A junior at the University of Maryland, College Park, Keaton can't quite say what it was - the cheers of the crowd, Kobayashi's unyielding gluttony or the fact that the 110-pounder was so small compared to the size of his achievement. But the Middletown, N.J., native knew the sport of competitive eating was to his own taste.
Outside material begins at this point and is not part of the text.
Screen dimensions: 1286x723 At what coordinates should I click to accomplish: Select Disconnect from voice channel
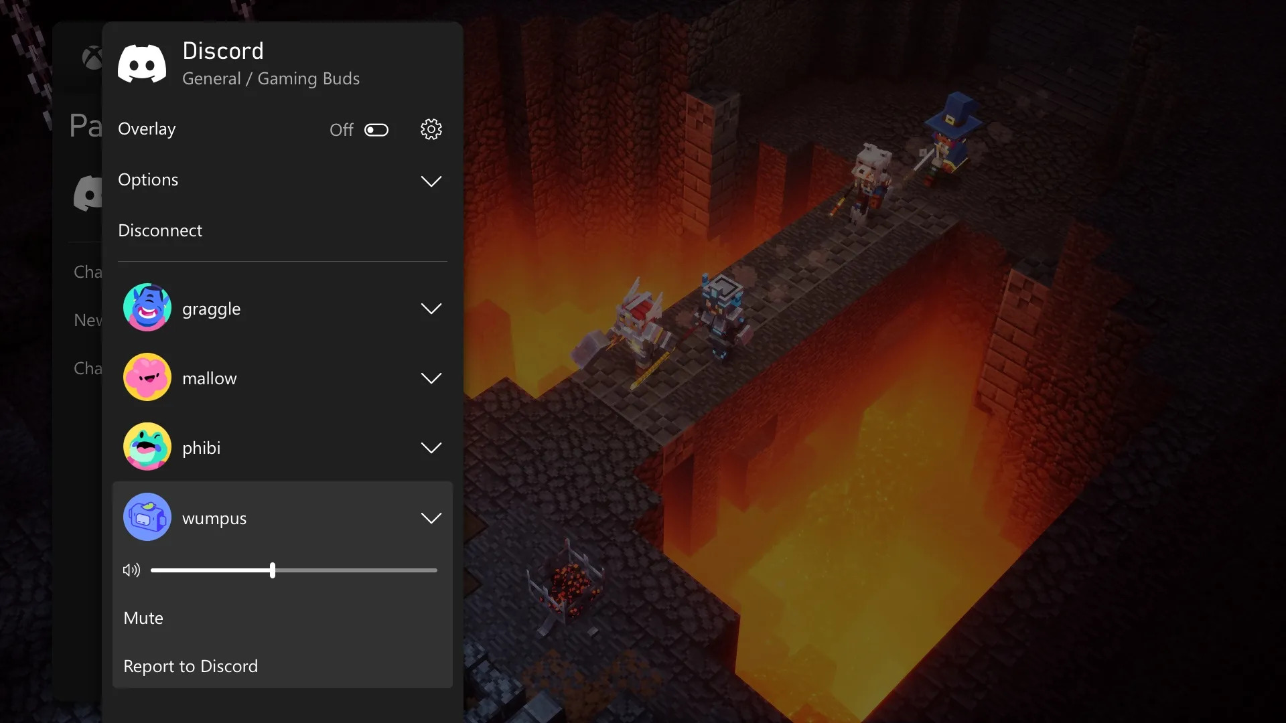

Now, after three years of his own on the feed-bag trail, Keaton, 21,
finds himself on the brink of eating eminence. He'll fly to San Diego
this weekend to take on the likes of Christian "Muscox" McCarthy and
Casey "Powerhouse" Poehlmann, competitors from Kentucky and
Pennsylvania, and other gurus of the groaning board in a
no-holds-barred pig-out for the first-ever title of Collegiate
Nationals Eating Champion.
Keaton is seeded fourth for the contest, a joint production of the CBS College Sports Network and the Association of Independent Competitive
Eaters, which will be televised coast to coast in May. "I might be a
long shot," Keaton says, "but I do have a shot."
As he trains for the biggest eat-off of his life, Keaton is part of an
international wave of interest in competitive eating that began around
the time the 5-foot-8-inch Kobayashi first stepped up to that Coney
Island picnic table in 2001, loosened his belt and astonished the
public by doubling the record for the 84-year-old contest, then a mere
25 hot dogs.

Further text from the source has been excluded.